Guns Of Avalon by Roger Zelazny

The moment was gone. I backed into the grove. I had stood there so that I could take advantage of the trees. I dropped back about twelve feet among them and took two steps to my left. The horse reared at the last possible moment and snorted and whinnied, moist nostrils flaring. It turned aside, tearing up turf. Benedict’s arm moved with near-invisible speed, like the tongue of a toad, and his blade passed through a sapling I’d guess at three inches in diameter. The tree continued to stand upright for a moment, then slowly toppled.

His boots struck the earth and he strode toward me. I had wanted the grove for this reason, also, to make him come to me in a place where a long blade would be hampered by branches and boles.

But as he advanced, he swung the weapon, almost casually, back and forth, and the trees fell about him as he passed. If only he were not so infernally competent. If only he were not Benedict. . . .

“Benedict,” I said, in a normal voice, “she is an adult now, and she is capable of making up her own mind about things.”

But he gave no sign of having heard me. He just kept coming, swinging that great blade from side to side. It made an almost ringing sound as it passed through the air, followed by a soft thukk! as it bit through another tree, slowing only slightly. I raised Grayswandir to point at his breast.

“Come no farther, Benedict,” I said. “I do not wish to fight with you.”

He moved his blade into an attack position and said one word:

“Murderer!”

His hand twitched then and my blade was almost simultaneously beaten aside. I parried the ensuing thrust and he brushed my riposte aside and was at me again.

This time I did not even bother to riposte. I simply parried, retreated, and stepped behind a tree.

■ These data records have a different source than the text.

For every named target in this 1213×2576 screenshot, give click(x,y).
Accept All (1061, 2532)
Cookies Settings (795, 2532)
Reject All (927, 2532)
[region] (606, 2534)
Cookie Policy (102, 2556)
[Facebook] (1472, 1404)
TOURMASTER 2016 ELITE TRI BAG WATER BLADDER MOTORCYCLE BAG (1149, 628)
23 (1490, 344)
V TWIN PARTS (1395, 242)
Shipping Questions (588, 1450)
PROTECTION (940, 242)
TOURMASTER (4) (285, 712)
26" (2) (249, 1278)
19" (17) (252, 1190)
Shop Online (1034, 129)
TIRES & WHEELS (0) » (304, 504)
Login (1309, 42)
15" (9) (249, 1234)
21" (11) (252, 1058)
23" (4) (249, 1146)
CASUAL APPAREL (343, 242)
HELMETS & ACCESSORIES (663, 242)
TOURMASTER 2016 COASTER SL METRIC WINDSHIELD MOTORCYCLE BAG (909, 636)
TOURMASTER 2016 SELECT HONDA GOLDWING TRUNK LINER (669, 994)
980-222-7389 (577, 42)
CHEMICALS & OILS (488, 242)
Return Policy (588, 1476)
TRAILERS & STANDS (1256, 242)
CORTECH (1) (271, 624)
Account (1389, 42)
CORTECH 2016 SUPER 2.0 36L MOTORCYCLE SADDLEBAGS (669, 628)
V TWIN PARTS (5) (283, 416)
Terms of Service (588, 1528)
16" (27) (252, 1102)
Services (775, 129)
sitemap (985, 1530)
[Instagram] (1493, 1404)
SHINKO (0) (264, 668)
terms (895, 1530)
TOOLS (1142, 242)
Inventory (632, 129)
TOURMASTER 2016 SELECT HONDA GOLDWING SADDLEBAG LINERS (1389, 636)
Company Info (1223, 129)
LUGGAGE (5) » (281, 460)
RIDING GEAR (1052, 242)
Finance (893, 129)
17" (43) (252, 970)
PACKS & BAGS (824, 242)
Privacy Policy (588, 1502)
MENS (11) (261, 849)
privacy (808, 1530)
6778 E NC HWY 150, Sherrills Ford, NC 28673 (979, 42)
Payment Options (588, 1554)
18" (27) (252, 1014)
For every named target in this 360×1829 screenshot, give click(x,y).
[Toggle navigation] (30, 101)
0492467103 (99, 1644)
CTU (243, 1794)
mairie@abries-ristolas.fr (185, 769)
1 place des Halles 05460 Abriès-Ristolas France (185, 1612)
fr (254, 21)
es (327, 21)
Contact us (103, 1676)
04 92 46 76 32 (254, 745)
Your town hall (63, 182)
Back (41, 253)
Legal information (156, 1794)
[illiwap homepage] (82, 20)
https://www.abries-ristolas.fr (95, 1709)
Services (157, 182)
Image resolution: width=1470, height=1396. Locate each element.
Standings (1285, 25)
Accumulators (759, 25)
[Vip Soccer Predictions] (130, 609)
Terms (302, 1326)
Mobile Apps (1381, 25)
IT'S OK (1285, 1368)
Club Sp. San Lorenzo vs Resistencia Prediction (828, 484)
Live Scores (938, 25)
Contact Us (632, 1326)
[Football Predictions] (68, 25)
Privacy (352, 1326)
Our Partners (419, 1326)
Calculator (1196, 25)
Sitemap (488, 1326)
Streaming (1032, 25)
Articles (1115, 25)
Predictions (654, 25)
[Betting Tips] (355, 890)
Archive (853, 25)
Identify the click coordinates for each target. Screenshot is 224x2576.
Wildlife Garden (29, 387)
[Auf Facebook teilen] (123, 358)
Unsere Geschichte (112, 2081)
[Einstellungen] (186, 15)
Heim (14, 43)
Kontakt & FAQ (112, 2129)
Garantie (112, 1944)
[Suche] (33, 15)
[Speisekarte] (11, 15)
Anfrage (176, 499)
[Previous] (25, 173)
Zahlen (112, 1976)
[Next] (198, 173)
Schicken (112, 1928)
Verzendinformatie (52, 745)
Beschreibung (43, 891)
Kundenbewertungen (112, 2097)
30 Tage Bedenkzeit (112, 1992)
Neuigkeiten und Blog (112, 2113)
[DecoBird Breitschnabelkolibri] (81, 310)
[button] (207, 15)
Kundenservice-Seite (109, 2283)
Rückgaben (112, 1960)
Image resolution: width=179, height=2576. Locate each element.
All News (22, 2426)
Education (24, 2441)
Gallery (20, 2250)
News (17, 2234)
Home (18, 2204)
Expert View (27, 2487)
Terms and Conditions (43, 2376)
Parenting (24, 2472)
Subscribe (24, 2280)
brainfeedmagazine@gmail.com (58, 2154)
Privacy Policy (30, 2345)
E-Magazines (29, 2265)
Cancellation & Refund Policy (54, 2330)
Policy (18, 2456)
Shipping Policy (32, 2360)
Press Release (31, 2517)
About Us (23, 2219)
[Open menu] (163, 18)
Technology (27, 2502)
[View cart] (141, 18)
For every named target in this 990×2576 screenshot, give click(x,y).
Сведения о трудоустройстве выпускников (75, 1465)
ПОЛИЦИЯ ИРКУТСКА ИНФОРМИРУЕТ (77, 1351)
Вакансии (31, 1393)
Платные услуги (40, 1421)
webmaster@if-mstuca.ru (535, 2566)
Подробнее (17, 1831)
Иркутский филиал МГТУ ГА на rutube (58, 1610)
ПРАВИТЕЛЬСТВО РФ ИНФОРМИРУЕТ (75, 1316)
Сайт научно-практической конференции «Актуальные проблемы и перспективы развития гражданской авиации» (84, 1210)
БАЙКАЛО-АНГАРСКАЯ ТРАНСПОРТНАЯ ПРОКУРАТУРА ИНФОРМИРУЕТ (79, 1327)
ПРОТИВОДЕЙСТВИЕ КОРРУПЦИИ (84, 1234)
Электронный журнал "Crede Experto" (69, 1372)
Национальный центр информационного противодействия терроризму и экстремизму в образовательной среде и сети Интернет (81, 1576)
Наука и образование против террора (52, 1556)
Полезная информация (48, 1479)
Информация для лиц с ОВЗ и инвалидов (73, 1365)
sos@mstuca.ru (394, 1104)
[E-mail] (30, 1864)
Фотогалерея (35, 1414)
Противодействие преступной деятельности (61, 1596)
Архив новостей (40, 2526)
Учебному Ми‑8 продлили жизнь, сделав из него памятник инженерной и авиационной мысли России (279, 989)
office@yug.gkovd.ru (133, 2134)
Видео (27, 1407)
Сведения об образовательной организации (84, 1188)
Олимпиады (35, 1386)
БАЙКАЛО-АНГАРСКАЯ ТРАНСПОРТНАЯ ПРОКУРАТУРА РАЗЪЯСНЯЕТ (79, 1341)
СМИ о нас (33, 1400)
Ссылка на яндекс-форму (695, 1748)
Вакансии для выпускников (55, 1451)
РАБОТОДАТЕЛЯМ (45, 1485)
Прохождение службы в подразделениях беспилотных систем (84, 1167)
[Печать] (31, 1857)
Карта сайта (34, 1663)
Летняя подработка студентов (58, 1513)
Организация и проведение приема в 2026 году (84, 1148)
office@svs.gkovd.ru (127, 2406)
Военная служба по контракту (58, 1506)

“I don’t understand,” I said, beating down his blade as it slid by the trunk and nearly skewered me. “I have not murdered anyone recently. Certainly not in Avalon.”

Another thukk! and the tree was falling toward me. I got out of its way and retreated, parrying.

“Murderer,” he said again.

“I don’t know what you are talking about, Benedict.”

“Liar!”

I stood my ground then and held it. Damn it! It was senseless to die for the wrong reason! I riposted as fast as I could, seeking openings everywhere. There were none.

“At least tell me!” I shouted. “Please!”

But he seemed to be finished with talking. He pressed forward and I had to fall back once more. It was like trying to fence with a glacier. I became convinced then that he was out of his mind, not that that helped me any. With anybody else, an insane madness would cause the loss of some control in a fight. But Benedict had hammered out his reflexes over the centuries, and I seriously believed that the removal of his cerebral cortex would not have altered his movements from their state of perfection.

He drove me steadily back, and I dodged among trees and he cut them down and kept coming. I made the mistake of attacking and barely stopped his counterthrusts inches from my breast. I fought down the first wave of panic that came to me when I saw that he was driving me back toward the edge of the grove. Soon he would have me in the open, with no trees to slow him.

My attention was focused on him so completely that I did not realize what was then to occur until it did.

With a mightly cry, Ganelon sprang from somewhere, wrapping his arms about Benedict and pinning his sword arm to his side.

Even had I really wanted to, though, I did not have the opportunity to kill him then. He was too fast, and Ganelon was not aware of the man’s strength.

Benedict twisted to his right, interposing Ganelon between us, and at the same time brought the stump of his arm around like a club, striking Ganelon in the left temple. Then he pulled his left arm free, seized Ganelon by his belt, swept him off his feet, and threw him at me. As I stepped aside, he retrived his blade from where it had fallen near his feet and came at me again. I barely had time to glance and see that Ganelon had landed in a heap some ten paces to my rear.